Сбылось устрашающее пророчество Султана Улемов. Но не сбылась предсказанная им кара. В Багдаде предсказал он ее и халифу Насиру Лидиниллаху. Но тот, вдосталь насладившись нечестием и пороком, спокойно умер своею смертью. Когда же через тридцать семь лет монголы захватили Багдад, то вместо него запихнули в мешок и умертвили пинками другого халифа, Аль-Мутасим Биллаха, который, правда, мало чем отличался от первого и вполне заслужил такую же кару.
Но было ли это карой?
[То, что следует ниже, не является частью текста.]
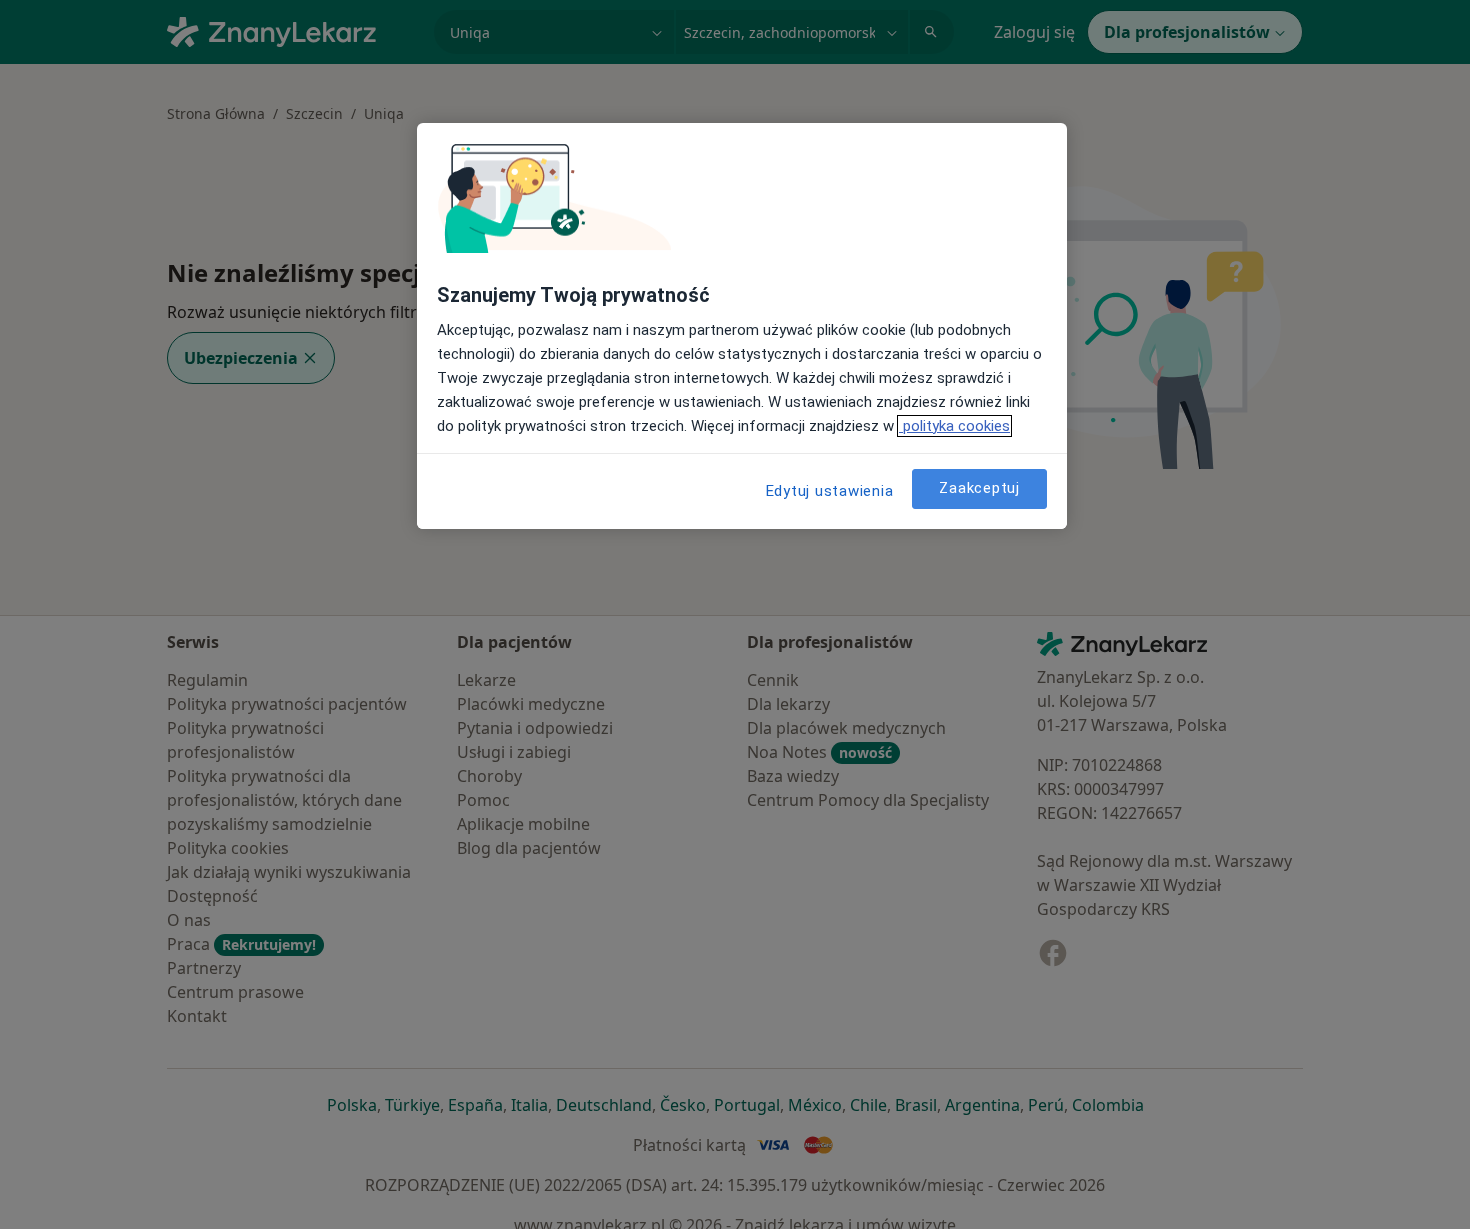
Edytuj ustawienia (830, 491)
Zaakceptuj (979, 488)
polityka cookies (954, 426)
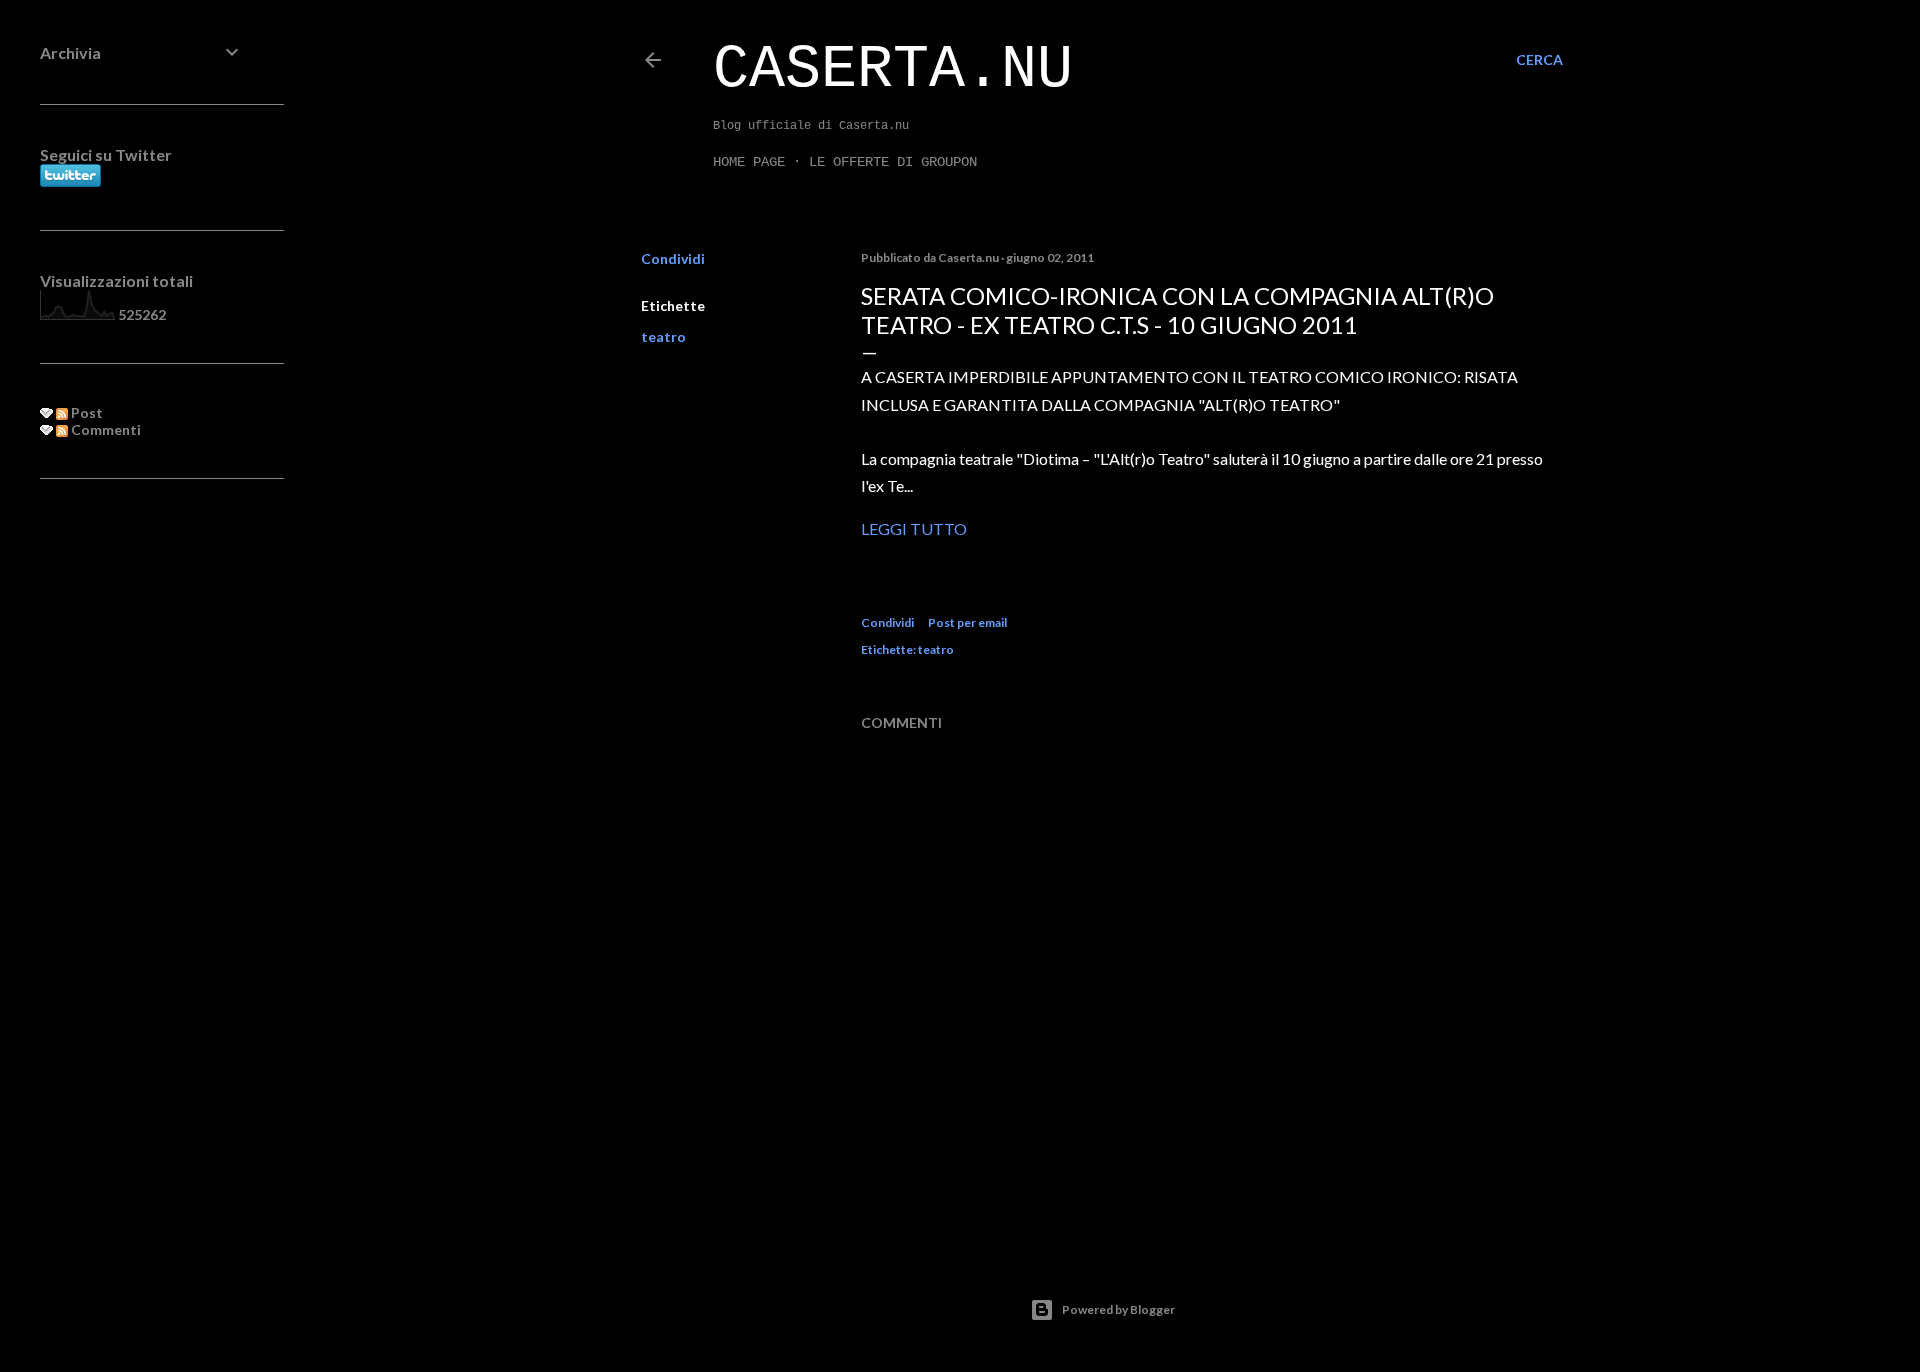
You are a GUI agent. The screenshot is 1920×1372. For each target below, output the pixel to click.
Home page (749, 162)
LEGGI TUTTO (914, 528)
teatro (663, 336)
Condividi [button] (673, 258)
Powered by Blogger (1118, 1309)
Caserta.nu (893, 70)
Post (85, 412)
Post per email (967, 622)
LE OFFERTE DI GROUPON (893, 162)
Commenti (104, 429)
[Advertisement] (142, 819)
Ведь халиф умер, как жил, — избранником. Если монголы — бич божий, то он понес заслуженное наказание за совершенное преступление, испытал обоснованные страдания. Он пережил грех и падение в такие времена, когда для сотен тысяч людей мусульманского мира наказание было незаслуженным, страдание необоснованным, падение невинным.
Перенести зло, пусть самое несправедливое, но знать, что именно тебя избрали жертвой во искупление вины, пусть даже не твоей, когда тысячи людей обращаются в кости и прах, не сознавая, за что, лишь оттого, что оказались на пути чьих-то коней, — это не кара, а завидная судьба, достойная мученика суфизма Халладжа. За триста лет до монголов проповедовал он на площадях Багдада и возгласил «Ана-ль-хак», то есть «Я — бог (истина)». За что был бит плетьми, распят, обезглавлен, а тело его сожжено на той же площади, где он это сказал. Не потому ли, что он сознательно шел на пытки и вынес самые страшные страдания, его слова «Человек есть истина» приобрели для последующих поколений силу истинности?
Больше двухсот тысяч балхцев погибло вместе с улемами и книгочиями, томами священных книг и мечетями. Они были втоптаны в прах, низвержены в небытие без всякого разбора: богобоязненные и нечестивые, мудрые и тупые, виновные и безвинные.
Тому, кто гибнет в многотысячной толпе, зная, что смерть ждет всех его близких, весь город, весь народ, трудно поверить в справедливость предопределения.
Джалалиддин пережил гибель каждого балхца как свою собственную. И поэтому вечная разлука с родиной, настигшая его в Багдаде, стала для него и первым шагом к разлуке с верой в полную предопределенность сущего, первым шагом к свиданию со свободой человеческой воли на пути к совершенству…
–
На третий день их караван вышел из западных ворот халифской столицы и по куфской дороге направился к Мекке.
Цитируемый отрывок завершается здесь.